問題がこのセキュリティプロセスに該当するかどうかが不明な場合は、該当すると仮定してください。セキュリティグループは同意または不同意を示し、その根拠を報告書で説明し、上記のプロセスを通じてこの文書を更新します。
現在、LLVMプロジェクトでセキュリティに配慮したとみなされている部分は次のとおりです。このリストは時間の経過とともに変更される可能性があることに注意してください。
現在定義されているものはありません。セキュリティに配慮が必要だと考える問題をセキュリティグループに報告することをためらわないでください。
現在、セキュリティに配慮していないと扱われているLLVMプロジェクトの部分は次のとおりです。このリストは時間の経過とともに変更される可能性があることに注意してください。

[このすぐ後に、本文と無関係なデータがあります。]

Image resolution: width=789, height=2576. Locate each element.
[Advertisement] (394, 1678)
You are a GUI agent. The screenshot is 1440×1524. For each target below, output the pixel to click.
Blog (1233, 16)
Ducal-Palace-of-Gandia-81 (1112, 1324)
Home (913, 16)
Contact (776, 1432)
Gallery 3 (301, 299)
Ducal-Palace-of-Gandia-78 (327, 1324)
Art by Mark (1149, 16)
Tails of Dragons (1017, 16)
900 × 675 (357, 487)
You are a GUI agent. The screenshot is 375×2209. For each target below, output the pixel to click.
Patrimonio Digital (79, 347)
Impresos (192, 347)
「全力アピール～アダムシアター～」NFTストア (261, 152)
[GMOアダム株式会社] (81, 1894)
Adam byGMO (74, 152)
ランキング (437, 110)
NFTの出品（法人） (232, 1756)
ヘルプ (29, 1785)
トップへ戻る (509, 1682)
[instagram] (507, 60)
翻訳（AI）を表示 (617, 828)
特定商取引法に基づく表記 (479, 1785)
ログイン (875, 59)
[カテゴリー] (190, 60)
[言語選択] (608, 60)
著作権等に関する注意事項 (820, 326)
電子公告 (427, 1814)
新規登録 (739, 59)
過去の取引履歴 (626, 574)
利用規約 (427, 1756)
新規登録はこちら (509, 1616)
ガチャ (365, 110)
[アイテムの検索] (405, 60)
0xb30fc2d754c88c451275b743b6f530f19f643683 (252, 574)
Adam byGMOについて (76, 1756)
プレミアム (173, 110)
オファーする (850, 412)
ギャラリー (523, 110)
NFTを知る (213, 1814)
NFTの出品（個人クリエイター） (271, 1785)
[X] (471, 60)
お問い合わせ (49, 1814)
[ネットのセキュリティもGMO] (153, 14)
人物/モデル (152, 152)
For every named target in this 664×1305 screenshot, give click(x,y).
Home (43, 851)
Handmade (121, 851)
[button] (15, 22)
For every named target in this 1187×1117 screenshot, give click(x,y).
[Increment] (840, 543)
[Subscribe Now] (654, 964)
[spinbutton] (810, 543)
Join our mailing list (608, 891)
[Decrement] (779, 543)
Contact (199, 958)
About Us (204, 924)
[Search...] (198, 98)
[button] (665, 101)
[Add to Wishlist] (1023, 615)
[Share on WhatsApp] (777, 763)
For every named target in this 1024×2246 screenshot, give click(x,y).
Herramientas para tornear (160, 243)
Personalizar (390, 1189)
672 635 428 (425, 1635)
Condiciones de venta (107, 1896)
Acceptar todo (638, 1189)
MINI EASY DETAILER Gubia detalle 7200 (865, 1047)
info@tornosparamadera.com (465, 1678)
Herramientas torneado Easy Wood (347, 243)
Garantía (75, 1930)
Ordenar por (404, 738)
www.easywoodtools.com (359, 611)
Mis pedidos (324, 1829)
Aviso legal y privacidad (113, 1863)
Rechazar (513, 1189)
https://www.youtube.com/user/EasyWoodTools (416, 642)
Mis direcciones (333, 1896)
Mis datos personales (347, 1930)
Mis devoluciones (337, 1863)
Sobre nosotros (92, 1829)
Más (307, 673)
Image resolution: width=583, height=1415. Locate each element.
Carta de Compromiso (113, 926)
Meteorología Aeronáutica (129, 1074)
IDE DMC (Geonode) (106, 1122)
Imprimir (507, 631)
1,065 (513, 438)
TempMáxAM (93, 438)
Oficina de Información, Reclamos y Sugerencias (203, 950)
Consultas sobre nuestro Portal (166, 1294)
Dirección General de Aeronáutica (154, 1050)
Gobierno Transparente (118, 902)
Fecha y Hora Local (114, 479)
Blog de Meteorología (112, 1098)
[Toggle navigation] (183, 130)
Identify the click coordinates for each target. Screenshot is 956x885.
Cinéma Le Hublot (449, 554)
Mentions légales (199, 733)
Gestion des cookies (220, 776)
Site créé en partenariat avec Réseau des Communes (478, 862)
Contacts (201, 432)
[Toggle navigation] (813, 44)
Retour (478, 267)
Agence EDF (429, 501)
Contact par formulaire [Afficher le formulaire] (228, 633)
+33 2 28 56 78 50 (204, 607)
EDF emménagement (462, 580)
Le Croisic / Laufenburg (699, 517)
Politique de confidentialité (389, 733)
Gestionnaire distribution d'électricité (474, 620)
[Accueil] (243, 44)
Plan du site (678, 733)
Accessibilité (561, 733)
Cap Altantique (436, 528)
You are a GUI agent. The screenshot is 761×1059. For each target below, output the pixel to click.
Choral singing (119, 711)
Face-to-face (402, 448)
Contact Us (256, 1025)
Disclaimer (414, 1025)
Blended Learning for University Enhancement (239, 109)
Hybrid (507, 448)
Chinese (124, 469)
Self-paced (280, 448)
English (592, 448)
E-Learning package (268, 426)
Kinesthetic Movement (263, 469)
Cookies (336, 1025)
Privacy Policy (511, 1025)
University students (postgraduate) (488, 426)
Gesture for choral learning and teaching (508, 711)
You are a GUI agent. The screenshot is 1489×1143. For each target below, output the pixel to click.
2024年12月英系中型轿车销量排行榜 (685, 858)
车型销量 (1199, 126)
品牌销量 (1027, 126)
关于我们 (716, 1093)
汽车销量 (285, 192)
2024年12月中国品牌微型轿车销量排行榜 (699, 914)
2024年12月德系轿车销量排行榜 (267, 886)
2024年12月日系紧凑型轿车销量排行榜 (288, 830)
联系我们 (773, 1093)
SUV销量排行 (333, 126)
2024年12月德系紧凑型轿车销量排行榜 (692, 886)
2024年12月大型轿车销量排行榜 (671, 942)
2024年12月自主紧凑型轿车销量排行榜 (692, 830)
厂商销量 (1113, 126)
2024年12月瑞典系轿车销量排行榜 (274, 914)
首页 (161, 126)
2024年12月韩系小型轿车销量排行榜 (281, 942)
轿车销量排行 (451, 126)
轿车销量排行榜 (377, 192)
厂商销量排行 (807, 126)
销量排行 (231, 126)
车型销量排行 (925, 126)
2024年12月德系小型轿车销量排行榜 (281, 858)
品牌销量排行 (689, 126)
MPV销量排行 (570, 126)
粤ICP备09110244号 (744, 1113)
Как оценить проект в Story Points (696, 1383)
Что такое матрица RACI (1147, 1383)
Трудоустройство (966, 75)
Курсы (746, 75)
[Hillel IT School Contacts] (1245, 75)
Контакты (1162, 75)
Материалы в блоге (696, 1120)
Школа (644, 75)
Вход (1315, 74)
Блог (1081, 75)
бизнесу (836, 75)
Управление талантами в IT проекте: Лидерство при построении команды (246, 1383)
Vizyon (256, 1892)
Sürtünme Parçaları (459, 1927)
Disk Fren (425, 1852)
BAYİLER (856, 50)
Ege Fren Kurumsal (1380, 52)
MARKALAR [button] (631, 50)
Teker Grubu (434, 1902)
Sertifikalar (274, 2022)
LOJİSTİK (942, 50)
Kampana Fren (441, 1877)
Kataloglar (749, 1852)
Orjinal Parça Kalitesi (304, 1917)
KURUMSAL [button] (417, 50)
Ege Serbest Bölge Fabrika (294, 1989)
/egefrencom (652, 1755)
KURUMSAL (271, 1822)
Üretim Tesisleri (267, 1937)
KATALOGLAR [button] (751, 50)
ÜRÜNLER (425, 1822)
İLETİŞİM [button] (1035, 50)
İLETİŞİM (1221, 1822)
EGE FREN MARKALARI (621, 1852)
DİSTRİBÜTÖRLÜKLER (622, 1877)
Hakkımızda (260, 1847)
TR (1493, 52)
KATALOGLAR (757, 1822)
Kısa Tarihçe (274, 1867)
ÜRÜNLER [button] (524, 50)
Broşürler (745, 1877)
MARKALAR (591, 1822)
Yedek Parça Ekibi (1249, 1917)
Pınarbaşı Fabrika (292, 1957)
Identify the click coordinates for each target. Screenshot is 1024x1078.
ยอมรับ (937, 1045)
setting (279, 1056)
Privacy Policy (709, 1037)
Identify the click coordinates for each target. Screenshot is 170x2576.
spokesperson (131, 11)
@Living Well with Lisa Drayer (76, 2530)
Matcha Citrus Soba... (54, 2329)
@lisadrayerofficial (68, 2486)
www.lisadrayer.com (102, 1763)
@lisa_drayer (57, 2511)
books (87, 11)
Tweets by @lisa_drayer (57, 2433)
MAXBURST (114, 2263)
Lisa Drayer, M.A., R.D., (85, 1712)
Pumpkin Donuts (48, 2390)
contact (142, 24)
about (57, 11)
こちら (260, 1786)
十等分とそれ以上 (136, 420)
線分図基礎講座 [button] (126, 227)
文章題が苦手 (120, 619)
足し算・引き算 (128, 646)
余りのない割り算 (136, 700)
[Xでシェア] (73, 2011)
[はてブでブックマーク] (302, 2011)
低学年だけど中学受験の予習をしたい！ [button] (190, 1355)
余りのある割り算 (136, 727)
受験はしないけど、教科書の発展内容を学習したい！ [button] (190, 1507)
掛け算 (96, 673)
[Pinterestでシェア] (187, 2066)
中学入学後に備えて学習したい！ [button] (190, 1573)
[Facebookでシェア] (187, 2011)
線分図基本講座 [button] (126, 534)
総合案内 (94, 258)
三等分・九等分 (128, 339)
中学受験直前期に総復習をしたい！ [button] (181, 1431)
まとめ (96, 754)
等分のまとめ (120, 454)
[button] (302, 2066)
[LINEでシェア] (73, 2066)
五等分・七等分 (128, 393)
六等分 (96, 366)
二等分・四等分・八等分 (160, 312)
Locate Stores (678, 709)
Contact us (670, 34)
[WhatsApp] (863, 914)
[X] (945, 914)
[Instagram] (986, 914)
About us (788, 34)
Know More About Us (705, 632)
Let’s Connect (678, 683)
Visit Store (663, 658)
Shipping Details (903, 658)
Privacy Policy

clangなどの言語フロントエンド。悪意のある入力ファイルによって望ましくない動作が発生する可能性があります。たとえば、悪意のあるCまたはRustソースファイルは、LLVMで任意のコードを実行する可能性があります。LLVMのこれらの部分は強化されておらず、信頼できないコードのコンパイルには通常、makeなどのユーティリティの実行も含まれ、悪意のある操作をより容易に行う可能性があります。